> [Task to complete]:
Using the listing below, report all lines holding the word "each".

> [Records supplied]:

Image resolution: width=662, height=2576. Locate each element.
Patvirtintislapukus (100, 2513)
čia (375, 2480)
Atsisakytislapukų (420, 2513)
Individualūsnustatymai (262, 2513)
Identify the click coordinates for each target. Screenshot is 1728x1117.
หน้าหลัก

...

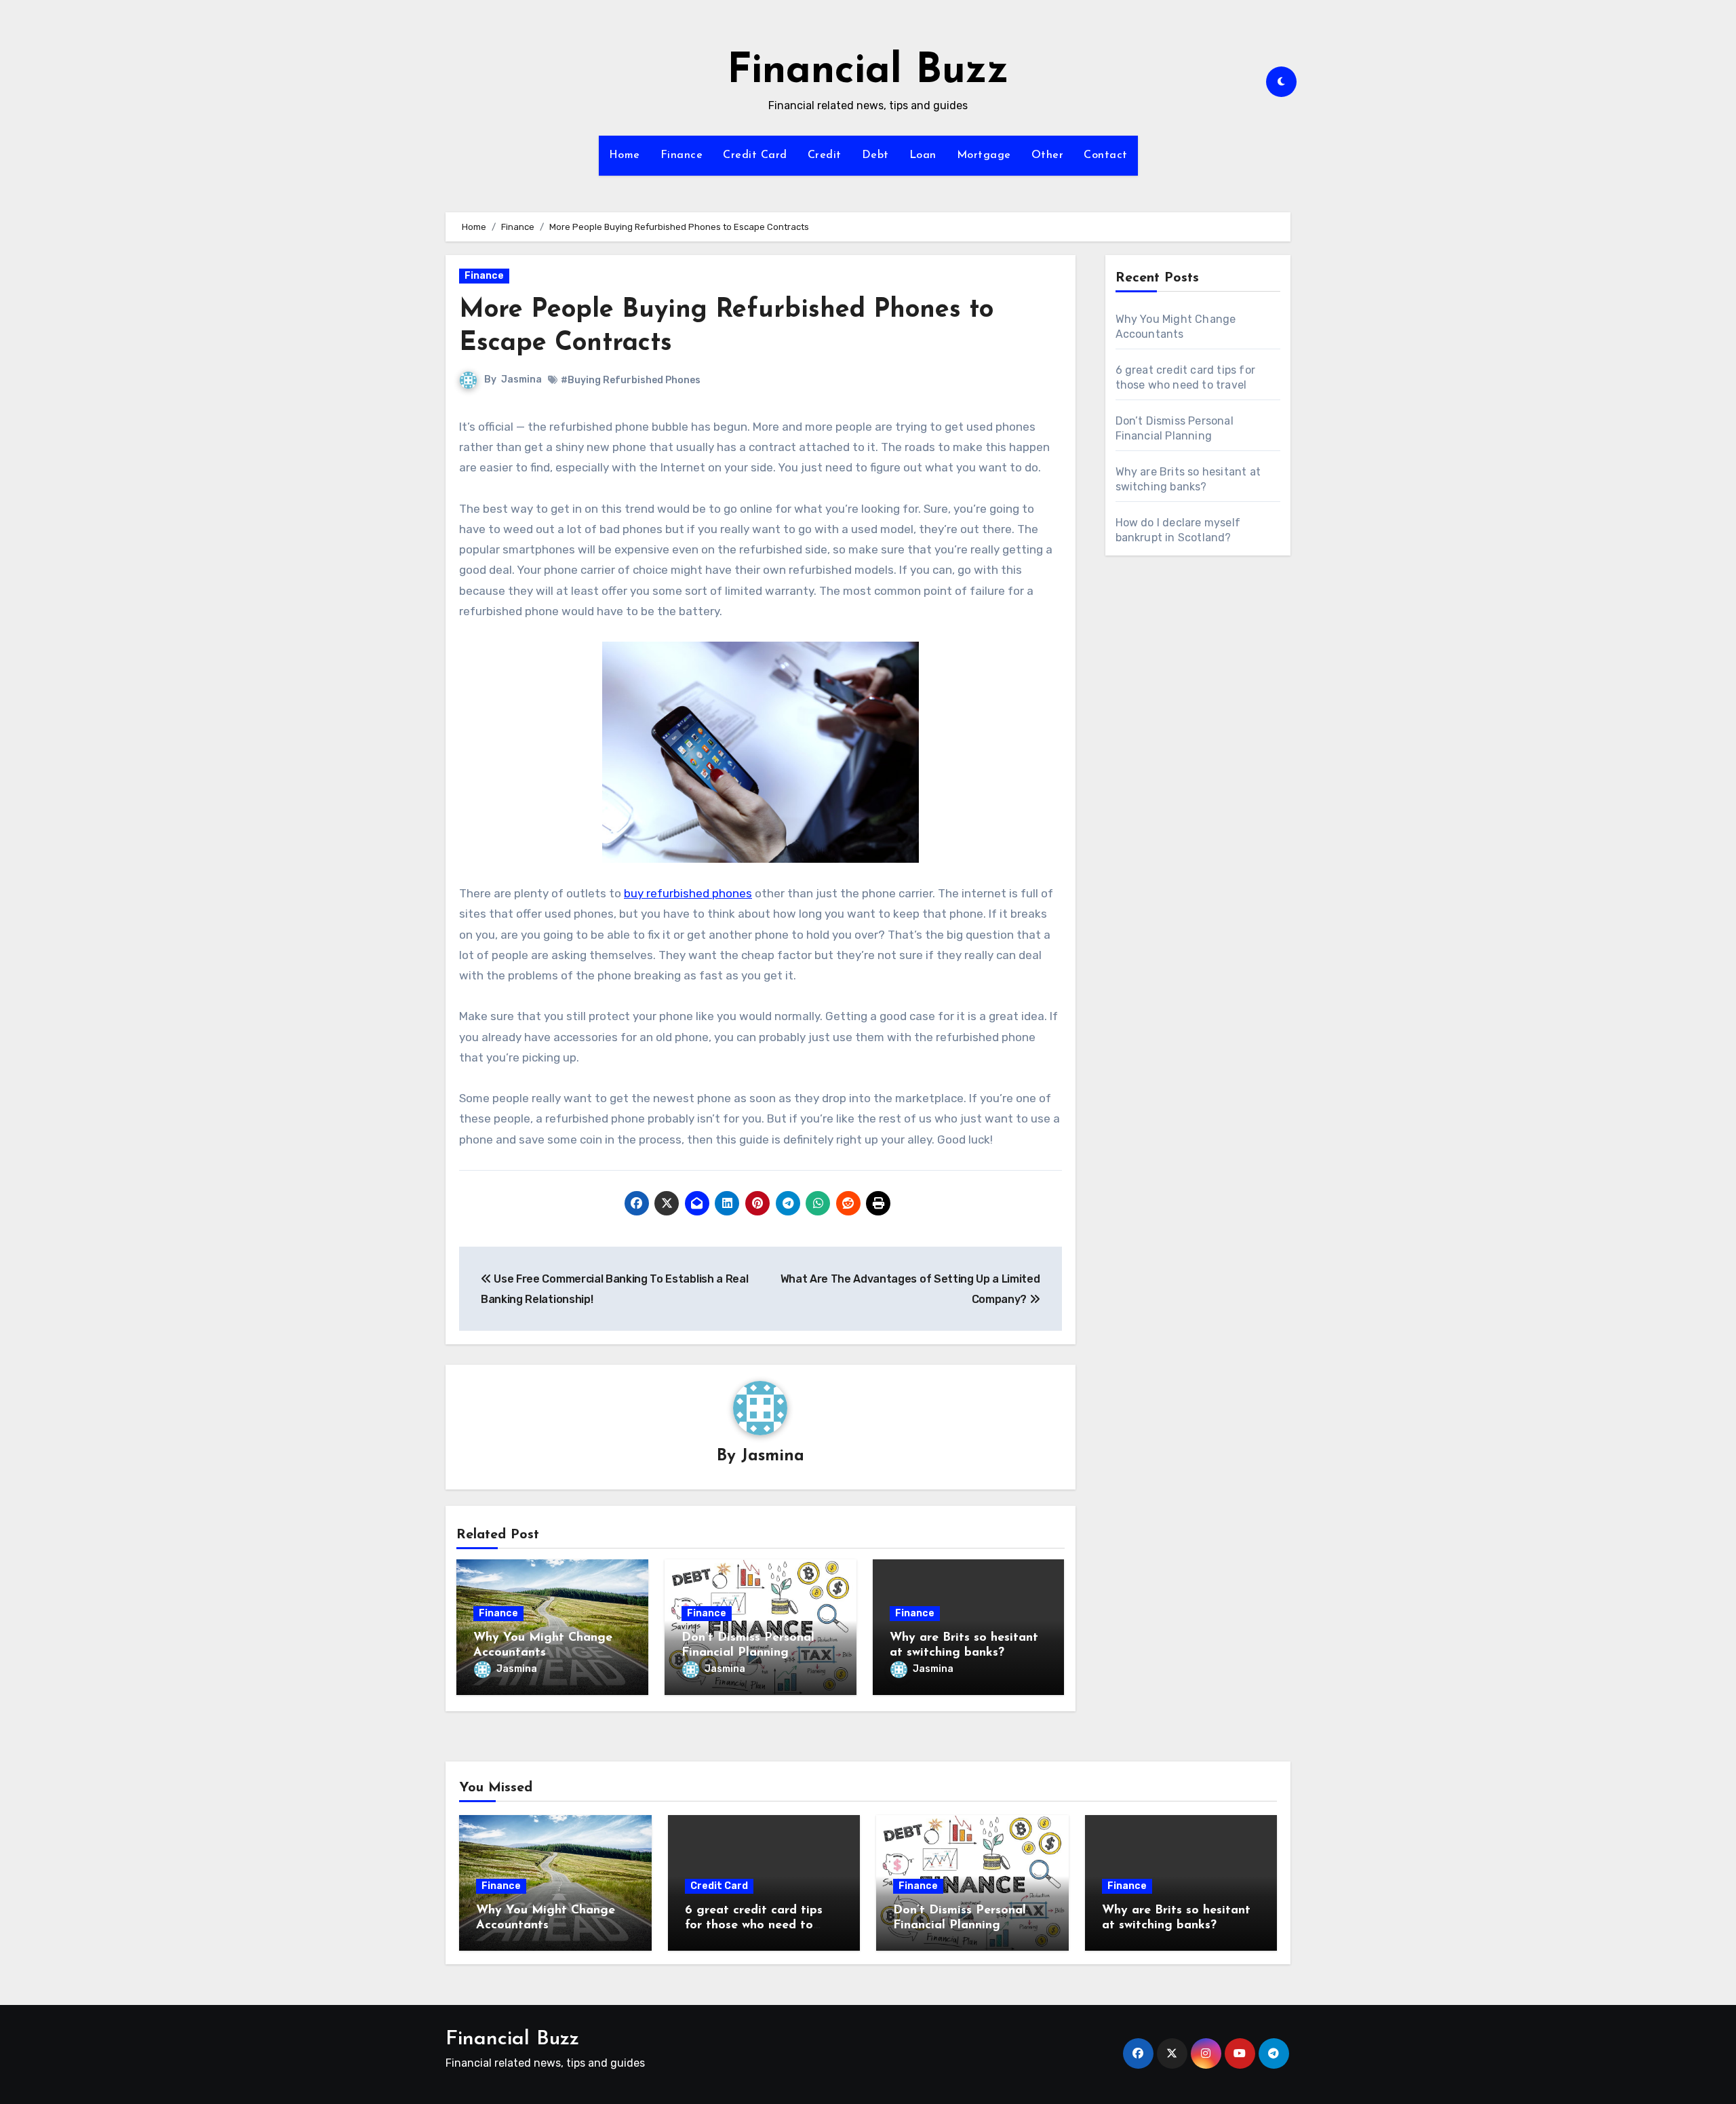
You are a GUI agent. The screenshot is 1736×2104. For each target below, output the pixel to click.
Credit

> [Solution]:
Image resolution: width=662, height=2576. Locate each element.
Identify the click coordinates for each target. Screenshot is 1728x1117.
You are a GUI agent. The screenshot is 1736×2104. For each target below, output the pixel to click.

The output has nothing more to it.